Figure 1. LR5 blockade reduced the generation of CD4^hiCD25⁺ regulatory T cells and was independent of apoptosis.

(A) Flow cytometric analysis of the percentage of CD4^hiCD25⁺ regulatory T cells generated on Day 6 (right panel) from naïve CD4⁺CD25⁻CD45RO⁻ T cells (left panel). (B) Flow cytometric analysis of the expression of surface TLR5 in freshly isolated naïve CD4⁺CD25⁻CD45RO⁻ T cells (dotted line), and CD4⁺CD25⁻ (dashed line) and CD4^hiCD25⁺ regulatory T cells (solid line) after 6 days of co-culture of naïve CD4⁺CD25⁻CD45RO⁻ T cells with allogeneic CD40-activated B cells.
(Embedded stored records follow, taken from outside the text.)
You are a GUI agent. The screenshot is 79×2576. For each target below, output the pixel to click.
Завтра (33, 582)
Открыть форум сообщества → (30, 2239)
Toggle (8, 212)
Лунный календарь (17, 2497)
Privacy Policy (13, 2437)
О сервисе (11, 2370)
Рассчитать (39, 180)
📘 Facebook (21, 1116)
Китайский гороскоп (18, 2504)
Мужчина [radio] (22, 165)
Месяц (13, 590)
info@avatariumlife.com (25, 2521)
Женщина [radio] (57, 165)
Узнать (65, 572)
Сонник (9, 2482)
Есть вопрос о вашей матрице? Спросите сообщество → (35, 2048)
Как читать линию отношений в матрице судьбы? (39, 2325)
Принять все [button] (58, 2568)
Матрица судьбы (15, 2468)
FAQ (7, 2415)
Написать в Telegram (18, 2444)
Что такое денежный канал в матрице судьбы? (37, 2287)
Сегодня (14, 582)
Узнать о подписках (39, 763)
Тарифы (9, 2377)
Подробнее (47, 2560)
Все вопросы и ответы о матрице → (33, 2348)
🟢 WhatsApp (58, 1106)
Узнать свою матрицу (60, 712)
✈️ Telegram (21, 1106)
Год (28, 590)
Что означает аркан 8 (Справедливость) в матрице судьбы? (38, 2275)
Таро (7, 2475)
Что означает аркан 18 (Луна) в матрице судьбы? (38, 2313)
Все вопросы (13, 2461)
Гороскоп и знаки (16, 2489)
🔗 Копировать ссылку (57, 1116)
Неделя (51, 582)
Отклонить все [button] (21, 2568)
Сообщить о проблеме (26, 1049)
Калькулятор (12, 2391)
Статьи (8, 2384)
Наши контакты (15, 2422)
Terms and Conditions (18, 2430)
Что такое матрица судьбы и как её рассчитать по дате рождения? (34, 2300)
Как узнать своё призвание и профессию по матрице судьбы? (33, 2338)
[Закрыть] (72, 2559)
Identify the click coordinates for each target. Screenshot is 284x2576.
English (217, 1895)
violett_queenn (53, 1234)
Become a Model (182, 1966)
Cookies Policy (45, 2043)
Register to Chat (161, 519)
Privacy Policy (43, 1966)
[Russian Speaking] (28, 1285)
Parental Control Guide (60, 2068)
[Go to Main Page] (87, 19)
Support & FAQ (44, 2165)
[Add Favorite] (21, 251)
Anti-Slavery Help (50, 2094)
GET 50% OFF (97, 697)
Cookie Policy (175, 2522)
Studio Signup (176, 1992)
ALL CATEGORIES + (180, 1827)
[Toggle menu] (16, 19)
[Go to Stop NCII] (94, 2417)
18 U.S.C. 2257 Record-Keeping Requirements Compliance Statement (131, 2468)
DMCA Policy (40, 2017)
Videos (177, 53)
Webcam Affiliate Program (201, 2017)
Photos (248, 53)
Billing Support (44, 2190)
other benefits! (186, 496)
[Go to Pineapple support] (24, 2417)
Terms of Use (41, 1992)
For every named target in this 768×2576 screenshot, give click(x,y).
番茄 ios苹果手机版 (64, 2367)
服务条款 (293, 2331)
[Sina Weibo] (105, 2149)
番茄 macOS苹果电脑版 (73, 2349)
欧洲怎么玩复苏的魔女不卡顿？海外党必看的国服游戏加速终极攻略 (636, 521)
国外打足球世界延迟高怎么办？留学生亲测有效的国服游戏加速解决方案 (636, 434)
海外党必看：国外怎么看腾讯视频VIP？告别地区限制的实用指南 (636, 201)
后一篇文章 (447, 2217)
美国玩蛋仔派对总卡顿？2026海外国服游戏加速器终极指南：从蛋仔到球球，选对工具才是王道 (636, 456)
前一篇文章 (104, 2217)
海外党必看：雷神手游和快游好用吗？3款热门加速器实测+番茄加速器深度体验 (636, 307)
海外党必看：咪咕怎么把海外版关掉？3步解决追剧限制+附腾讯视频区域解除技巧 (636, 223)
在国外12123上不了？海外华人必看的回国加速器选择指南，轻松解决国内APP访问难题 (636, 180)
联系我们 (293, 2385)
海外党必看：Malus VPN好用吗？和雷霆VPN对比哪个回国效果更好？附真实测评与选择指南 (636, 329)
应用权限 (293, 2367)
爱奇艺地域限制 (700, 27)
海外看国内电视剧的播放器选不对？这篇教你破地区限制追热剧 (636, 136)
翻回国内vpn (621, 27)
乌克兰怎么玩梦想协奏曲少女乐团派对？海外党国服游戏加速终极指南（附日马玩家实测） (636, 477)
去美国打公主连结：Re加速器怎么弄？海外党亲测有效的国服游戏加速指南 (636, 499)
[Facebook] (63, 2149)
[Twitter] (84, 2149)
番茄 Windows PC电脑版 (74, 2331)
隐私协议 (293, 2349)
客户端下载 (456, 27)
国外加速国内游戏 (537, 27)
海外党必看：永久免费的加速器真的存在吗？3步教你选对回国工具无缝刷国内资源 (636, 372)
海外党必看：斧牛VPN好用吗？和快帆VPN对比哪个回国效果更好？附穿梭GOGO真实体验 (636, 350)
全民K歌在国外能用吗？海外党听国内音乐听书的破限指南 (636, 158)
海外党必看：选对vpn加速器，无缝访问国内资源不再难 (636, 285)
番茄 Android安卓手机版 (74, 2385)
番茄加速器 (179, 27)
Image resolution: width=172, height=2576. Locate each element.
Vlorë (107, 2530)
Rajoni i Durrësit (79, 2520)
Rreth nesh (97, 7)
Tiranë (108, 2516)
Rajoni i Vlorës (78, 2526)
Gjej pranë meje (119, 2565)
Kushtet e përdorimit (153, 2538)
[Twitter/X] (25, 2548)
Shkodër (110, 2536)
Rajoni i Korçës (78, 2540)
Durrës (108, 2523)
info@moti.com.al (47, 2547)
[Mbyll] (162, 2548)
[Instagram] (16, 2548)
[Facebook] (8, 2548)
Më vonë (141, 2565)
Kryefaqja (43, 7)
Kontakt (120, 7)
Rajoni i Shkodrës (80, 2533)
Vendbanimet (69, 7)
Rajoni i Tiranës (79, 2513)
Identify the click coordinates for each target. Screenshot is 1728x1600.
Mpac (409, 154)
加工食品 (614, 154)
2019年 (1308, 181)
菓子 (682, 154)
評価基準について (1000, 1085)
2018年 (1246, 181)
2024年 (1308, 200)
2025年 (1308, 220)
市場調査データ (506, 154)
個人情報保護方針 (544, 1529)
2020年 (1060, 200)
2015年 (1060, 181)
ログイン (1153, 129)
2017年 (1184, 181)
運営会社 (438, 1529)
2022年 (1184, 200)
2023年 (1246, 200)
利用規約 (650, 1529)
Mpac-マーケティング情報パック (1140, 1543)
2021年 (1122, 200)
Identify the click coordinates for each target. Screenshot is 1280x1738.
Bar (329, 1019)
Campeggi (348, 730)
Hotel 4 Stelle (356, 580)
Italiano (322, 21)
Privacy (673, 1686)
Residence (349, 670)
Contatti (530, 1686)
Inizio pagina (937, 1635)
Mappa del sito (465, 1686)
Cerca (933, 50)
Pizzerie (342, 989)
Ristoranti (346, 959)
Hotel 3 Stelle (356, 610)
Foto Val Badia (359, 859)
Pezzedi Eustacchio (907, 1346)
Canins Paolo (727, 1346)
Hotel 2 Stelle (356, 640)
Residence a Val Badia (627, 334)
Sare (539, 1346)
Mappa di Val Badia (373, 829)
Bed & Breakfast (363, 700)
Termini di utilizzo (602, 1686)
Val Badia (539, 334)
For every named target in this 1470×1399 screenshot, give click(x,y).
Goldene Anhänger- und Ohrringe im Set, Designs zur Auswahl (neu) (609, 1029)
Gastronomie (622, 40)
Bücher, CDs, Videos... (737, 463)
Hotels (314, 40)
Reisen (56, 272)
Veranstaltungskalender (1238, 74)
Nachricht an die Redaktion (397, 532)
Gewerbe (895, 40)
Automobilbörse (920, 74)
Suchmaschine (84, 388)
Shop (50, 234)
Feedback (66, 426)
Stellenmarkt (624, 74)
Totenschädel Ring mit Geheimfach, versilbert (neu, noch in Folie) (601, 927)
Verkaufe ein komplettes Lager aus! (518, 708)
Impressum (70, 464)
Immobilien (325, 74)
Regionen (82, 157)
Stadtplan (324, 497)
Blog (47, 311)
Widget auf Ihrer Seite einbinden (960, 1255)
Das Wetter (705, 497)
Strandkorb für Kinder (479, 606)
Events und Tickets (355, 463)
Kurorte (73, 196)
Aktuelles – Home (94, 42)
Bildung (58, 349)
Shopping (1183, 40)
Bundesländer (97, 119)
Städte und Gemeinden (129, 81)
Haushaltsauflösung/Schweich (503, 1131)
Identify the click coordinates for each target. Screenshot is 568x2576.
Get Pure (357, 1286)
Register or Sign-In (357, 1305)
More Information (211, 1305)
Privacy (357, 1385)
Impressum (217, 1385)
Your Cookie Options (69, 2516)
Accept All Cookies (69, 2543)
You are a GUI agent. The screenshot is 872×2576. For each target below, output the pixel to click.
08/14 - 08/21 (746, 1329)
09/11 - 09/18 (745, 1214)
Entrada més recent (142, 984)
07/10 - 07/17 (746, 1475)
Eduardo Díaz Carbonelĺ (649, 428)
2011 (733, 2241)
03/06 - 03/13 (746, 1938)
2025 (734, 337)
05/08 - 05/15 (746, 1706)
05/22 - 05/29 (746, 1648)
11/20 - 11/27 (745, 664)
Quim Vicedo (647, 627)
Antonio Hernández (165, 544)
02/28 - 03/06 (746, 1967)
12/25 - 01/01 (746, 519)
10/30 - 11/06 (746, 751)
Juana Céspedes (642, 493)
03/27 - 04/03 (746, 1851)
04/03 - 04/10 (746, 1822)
Filled histogram indicates the staining obtained from isotype-matched mAb controls. (C) Mean fluorescence intensity (MFI) of the expression of surface TLR5. Data show Mean+SEM, n  = 6. (D) Flow cytometric analysis of total TLR5 in freshly isolated naïve CD4⁺CD25⁻CD45RO⁻ T cells (dotted line), CD4⁺CD25⁻ (dashed line), and CD4^hiCD25⁺ regulatory T cells (solid line) after 6 days of co-culture of naïve CD4⁺CD25⁻CD45RO⁻ T cells with allogeneic CD40-activated B cells. Filled histogram indicates the staining obtained from isotype-matched mAb control. (E) Mean fluorescence intensity (MFI) of the expression of total TLR5. Data show Mean+SEM, n  = 6. (F) Flow cytometric analysis of the generation of CD4^hiCD25⁺ regulatory T cells with no treatment (left panel), with isotype-matched mAb (middle panel), and with anti-TLR5 blocking mAb (right panel) during the co-culture. (G) Mean percentage of CD4^hiCD25⁺ regulatory T cells generated with no treatment, with isotype-matched mAb, and with anti-TLR5 blocking mAb. Data shown Mean+SEM, n  = 6. (H) Flow cytometric analysis of the percentage of apoptotic CD4^hiCD25⁺ regulatory T cells (upper panel) or CD4⁺CD25⁻ T cells (lower panel) after 6 days of co-culture of naïve CD4⁺CD25⁻CD45RO⁻ T cells with allogeneic CD40-activated B cells. All results shown are representative of three independent experiments. *p<0.05, **p<0.01, ***p<0.001, one way ANOVA with Tukey’s pairwise comparisons.